3 cans chipotle peppers in adobo sauce (pureed in blender with soy sauce)

7T cayenne

4T black pepper

5 C soy sauce

2.5 C worcestershire

I occasionally use chipotle powder instead of canned chipotles, and sometimes add a can of mango nectar for a touch of sweetness.  Brown sugar might make its way into the marinade every once in a while.


----------



## mballi3011 (Oct 7, 2010)

It sounds to me like you well on to your way to some fne bacon. All you have to do is wait for the 7-10 days it says too. I let it go for extra couple of days for the whole 2 weeks. Then just cold smoke it and you will be onto some good eats for sure. Remember you aren't out to cook the bacon you just want that color and flavor of the smoke. We haven't bought any strip bacon in about a year or so now. Next I would cure a butt into some buckboard bacon it bad to the bone.


----------



## cowgirl (Oct 7, 2010)

Welcome to the forum Dustin. Good luck with your first bacon.  
	

	
	
		
		



		
		
	


	





I know a lot of folks cook the whole slab at once... but I prefer to cold smoke bacon, giving me more options as to how to cook it later.  Pork fat renders at 82 degrees so anything smoked lower than that will not cook the meat.. it will just smoke it.

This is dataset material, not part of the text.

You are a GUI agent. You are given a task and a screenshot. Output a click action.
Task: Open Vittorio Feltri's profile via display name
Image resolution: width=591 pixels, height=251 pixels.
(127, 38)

Take pics if you get the time too...we love pics.


----------



## scarbelly (Oct 7, 2010)

Hello Dustin and welcome to SMF. Sounds like you got a pretty good handle on this gig already. I copied that jerky recipe and will give it a try. I noticed that there is no cure in it. How do you process it?


----------



## Bearcarver (Oct 7, 2010)

Quote:

Originally Posted by *DustinCantrell*  


I mixed up a simple cure with 14T Tender Quick, 9T turbinado sugar, 1t white pepper, 1t garlic powder and 1t onion powder (found that basic recipe on here).  I cut the belly into quarters and rubbed down each with the cure.  I stuck each chunk in a ziploc bag with the cure that fell off.  I hope I've done well so far in my first bacon excursion, and I'll put them on my 22.5" WSM in about 7 days.  

Hi Dustin, and Welcome,

Sounds like you did everything right so far. It sounds like my recipe you're using, because I think I'm the only one who specifies putting the cure that fell off into the bag with the piece it fell off of.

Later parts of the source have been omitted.